Capsaicin, pregabalin, mirogabalin, duloxetine, lacosamide, and tapentadol showed superior efficacy when compared to placebo to control pain linked with diabetic peripheral neuropathy. On the other hand, gabapentin and ABT-894 demonstrated no profound effect.

Diabetic peripheral neuropathy, the most common form of neuropathy in developed countries impacts an estimated 50% of individuals suffering from diabetes and thus poses a huge economic burden. Symmetric, distal, and chronic sensorimotor polyneuropathy is the most common form. On the other hand, asymmetric or focal neuropathy like trunk radiculopathy, diabetic muscle atrophy, and compression palsy are the uncommon forms.
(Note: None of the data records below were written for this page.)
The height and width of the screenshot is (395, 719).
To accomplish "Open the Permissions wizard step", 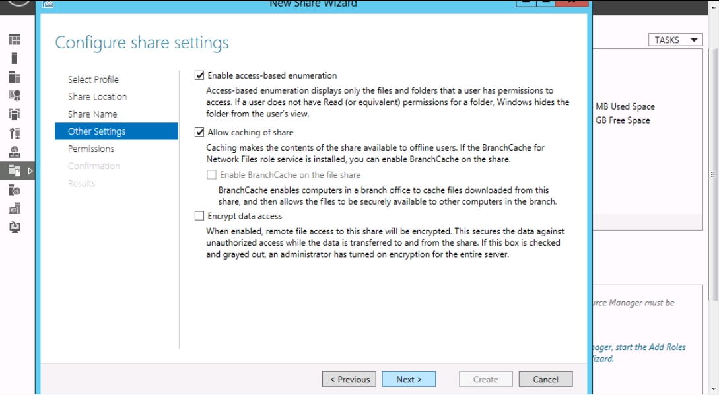I will tap(91, 149).
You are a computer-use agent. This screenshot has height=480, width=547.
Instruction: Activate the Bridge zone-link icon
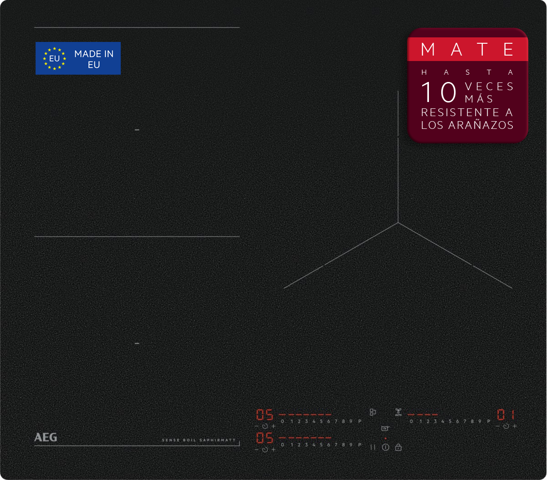(x=373, y=412)
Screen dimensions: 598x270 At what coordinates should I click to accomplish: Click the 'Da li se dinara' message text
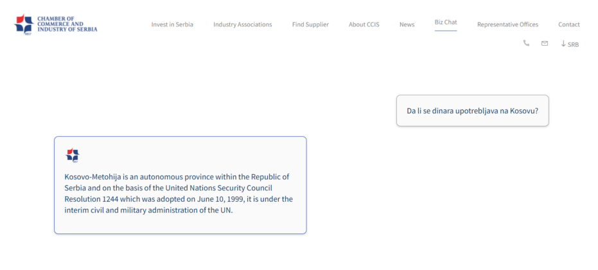click(x=473, y=111)
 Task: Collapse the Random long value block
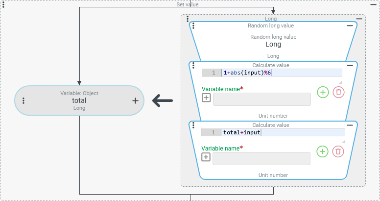pos(350,26)
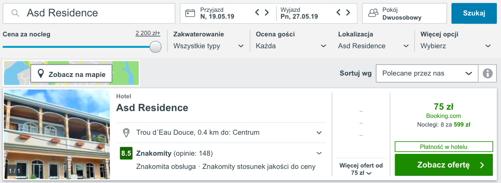Go to next arrival date
Image resolution: width=501 pixels, height=183 pixels.
click(267, 13)
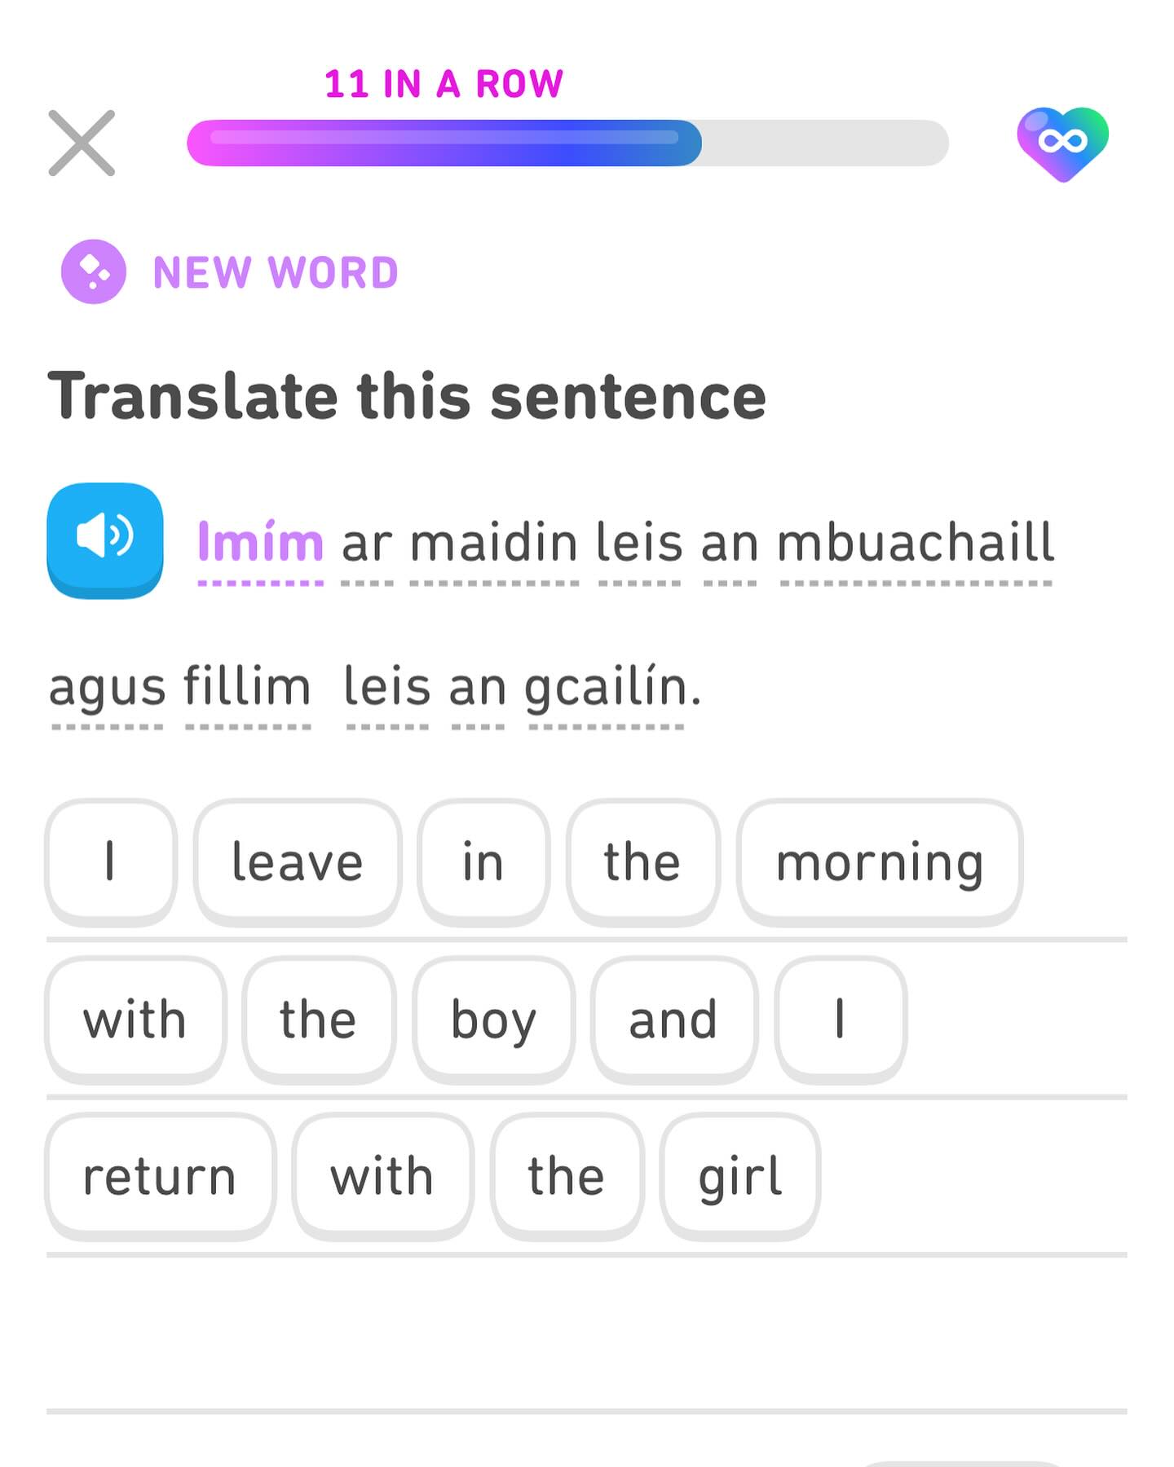Tap the "and" word tile
Image resolution: width=1174 pixels, height=1467 pixels.
[673, 1019]
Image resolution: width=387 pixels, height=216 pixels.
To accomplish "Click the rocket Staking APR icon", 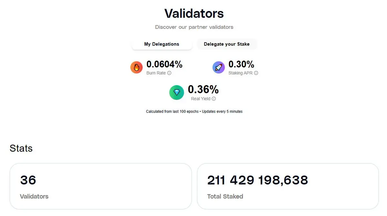I will click(x=219, y=67).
The American Academy of Neurology, and the American Association of Neuromuscular and Electrical Diagnostic Medicine have issued comprehensive reviews of therapies for diabetic peripheral neuropathy. In the year 2011, the American Academy of Physical Medicine and Rehabilitation issued an article illustrating that in people with diabetic peripheral neuropathy, pregabalin is an efficacious therapy while other therapies like amitriptyline and venlafaxine might also be effective.

RATIONALE BEHIND RESEARCH

In the year 2017, a systematic review of the latest randomized controlled trials (RCTs) of agents for diabetic peripheral neuropathy pain was issued.  But, this review did not integrate some novel drugs and did not integrate evidence from people who reported a 30%  or 50% pain decline.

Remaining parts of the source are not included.